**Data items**
==================================================
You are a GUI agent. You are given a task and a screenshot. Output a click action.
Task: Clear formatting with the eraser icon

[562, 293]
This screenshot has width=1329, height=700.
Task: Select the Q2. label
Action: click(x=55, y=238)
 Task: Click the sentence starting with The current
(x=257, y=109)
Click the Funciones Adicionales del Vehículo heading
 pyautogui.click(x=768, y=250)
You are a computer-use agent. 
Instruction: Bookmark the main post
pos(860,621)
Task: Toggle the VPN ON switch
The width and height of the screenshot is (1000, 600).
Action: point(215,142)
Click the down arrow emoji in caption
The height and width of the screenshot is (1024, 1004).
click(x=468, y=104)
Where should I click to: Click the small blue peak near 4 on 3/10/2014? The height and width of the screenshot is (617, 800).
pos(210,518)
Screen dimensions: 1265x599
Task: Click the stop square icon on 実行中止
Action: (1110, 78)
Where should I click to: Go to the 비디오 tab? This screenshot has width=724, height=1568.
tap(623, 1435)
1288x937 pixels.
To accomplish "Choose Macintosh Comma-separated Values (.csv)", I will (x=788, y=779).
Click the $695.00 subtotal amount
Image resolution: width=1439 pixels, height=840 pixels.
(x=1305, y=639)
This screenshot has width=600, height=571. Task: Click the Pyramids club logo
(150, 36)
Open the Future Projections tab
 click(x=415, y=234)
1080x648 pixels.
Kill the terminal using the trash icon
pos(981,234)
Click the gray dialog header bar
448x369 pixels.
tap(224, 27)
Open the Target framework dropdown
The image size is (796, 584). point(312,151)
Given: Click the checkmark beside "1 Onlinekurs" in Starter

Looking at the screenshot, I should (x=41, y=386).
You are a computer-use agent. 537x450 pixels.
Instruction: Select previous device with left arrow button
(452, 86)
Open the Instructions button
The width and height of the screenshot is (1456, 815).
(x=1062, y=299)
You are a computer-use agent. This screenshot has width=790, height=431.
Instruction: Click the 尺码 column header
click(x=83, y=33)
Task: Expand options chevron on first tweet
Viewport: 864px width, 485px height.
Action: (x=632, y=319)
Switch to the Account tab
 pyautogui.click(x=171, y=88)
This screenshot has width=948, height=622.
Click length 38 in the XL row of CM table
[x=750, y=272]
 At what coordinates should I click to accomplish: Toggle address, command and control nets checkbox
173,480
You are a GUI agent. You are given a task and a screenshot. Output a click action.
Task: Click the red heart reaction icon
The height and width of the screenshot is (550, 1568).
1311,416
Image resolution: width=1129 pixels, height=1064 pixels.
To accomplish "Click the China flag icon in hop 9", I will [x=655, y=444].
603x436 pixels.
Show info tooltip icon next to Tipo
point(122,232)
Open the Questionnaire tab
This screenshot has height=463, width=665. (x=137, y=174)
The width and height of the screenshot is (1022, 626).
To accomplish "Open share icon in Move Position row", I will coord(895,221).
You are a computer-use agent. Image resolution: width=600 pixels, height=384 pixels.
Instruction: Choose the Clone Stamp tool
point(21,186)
==================================================
**ASSIGNMENT**
Your answer must be an exact copy of every entry above.

**TASK SOLUTION**
You are a GUI agent. You are given a task and a screenshot. Output a click action.
Task: Clear formatting with the eraser icon

[562, 293]
This screenshot has width=1329, height=700.
Task: Select the Q2. label
Action: click(x=55, y=238)
 Task: Click the sentence starting with The current
(x=257, y=109)
Click the Funciones Adicionales del Vehículo heading
 pyautogui.click(x=768, y=250)
You are a computer-use agent. 
Instruction: Bookmark the main post
pos(860,621)
Task: Toggle the VPN ON switch
The width and height of the screenshot is (1000, 600).
Action: point(215,142)
Click the down arrow emoji in caption
The height and width of the screenshot is (1024, 1004).
click(x=468, y=104)
Where should I click to: Click the small blue peak near 4 on 3/10/2014? The height and width of the screenshot is (617, 800).
pos(210,518)
Screen dimensions: 1265x599
Task: Click the stop square icon on 実行中止
Action: (1110, 78)
Where should I click to: Go to the 비디오 tab? This screenshot has width=724, height=1568.
tap(623, 1435)
1288x937 pixels.
To accomplish "Choose Macintosh Comma-separated Values (.csv)", I will (x=788, y=779).
Click the $695.00 subtotal amount
Image resolution: width=1439 pixels, height=840 pixels.
(x=1305, y=639)
This screenshot has width=600, height=571. Task: Click the Pyramids club logo
(150, 36)
Open the Future Projections tab
 click(x=415, y=234)
1080x648 pixels.
Kill the terminal using the trash icon
pos(981,234)
Click the gray dialog header bar
448x369 pixels.
tap(224, 27)
Open the Target framework dropdown
The image size is (796, 584). point(312,151)
Given: Click the checkmark beside "1 Onlinekurs" in Starter

Looking at the screenshot, I should (x=41, y=386).
You are a computer-use agent. 537x450 pixels.
Instruction: Select previous device with left arrow button
(452, 86)
Open the Instructions button
The width and height of the screenshot is (1456, 815).
(x=1062, y=299)
You are a computer-use agent. This screenshot has width=790, height=431.
Instruction: Click the 尺码 column header
click(x=83, y=33)
Task: Expand options chevron on first tweet
Viewport: 864px width, 485px height.
Action: (x=632, y=319)
Switch to the Account tab
 pyautogui.click(x=171, y=88)
This screenshot has width=948, height=622.
Click length 38 in the XL row of CM table
[x=750, y=272]
 At what coordinates should I click to accomplish: Toggle address, command and control nets checkbox
173,480
You are a GUI agent. You are given a task and a screenshot. Output a click action.
Task: Click the red heart reaction icon
The height and width of the screenshot is (550, 1568).
1311,416
Image resolution: width=1129 pixels, height=1064 pixels.
To accomplish "Click the China flag icon in hop 9", I will [x=655, y=444].
603x436 pixels.
Show info tooltip icon next to Tipo
point(122,232)
Open the Questionnaire tab
This screenshot has height=463, width=665. (x=137, y=174)
The width and height of the screenshot is (1022, 626).
To accomplish "Open share icon in Move Position row", I will coord(895,221).
You are a computer-use agent. Image resolution: width=600 pixels, height=384 pixels.
Instruction: Choose the Clone Stamp tool
point(21,186)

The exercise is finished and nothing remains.